In the LASSO Cox regression analysis, “coefficient” refers to the nonzero regression coefficients, in addition, “Gene n expression” represents the prognosis-related gene expression values. According to the median risk score, the samples were classified into low- and high-risk groups. Kaplan-Meier analysis with the log-rank test was used to compare the difference in OS and PFS between the low- and high-risk score groups in the training set, which was further validated by the OS of the low- and high-risk score groups in the test set. The predictive accuracy of the prediction signature was proven by plotting the time-dependent ROC curve with the “survivalROC” R package. In the samples of the TCGA cohort, the risk score and clinical information were combined by the sample ID. The limma package in R was used to analyse the correlation between the risk score and clinical characteristics, including sex, age, grade, tumor stage, and AJCC TNM stage. Significant differences were confirmed with a p value < 0.05.

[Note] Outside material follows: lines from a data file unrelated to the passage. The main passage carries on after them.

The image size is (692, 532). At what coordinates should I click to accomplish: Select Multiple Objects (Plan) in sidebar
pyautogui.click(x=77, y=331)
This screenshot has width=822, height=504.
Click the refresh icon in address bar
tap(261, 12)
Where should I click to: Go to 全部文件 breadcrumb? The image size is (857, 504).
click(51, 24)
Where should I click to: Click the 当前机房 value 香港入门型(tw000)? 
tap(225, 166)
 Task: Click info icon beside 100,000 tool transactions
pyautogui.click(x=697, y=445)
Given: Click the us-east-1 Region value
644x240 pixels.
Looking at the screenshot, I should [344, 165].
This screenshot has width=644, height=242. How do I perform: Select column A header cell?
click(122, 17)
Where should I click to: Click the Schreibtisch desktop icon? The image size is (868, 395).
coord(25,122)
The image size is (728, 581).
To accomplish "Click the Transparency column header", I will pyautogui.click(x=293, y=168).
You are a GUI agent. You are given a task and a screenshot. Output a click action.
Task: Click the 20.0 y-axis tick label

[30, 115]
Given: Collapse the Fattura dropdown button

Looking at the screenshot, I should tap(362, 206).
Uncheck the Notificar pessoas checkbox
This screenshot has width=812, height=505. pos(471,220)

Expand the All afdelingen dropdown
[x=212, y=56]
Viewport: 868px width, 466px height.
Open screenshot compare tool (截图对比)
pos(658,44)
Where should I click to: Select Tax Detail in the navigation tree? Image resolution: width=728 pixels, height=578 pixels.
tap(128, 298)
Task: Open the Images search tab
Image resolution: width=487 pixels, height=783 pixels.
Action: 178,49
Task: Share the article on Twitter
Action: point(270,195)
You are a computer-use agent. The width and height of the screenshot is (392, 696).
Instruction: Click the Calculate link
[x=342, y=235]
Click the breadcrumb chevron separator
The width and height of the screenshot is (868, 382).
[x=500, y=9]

4.4. The analysis of principal-component with or without prognostic risk score signature

The “limma” R package was comprehensively used to perform PCA on expression profiles in the TCGA cohort with all differentially expressed copper-related genes and genes obtained from the signature to demonstrate the significant discrimination of all samples by the prognostic risk score signature. Conculsively, using the ggplot2 R package, the PCA results presented a prominent two-dimensional distinction with from the first two principal components.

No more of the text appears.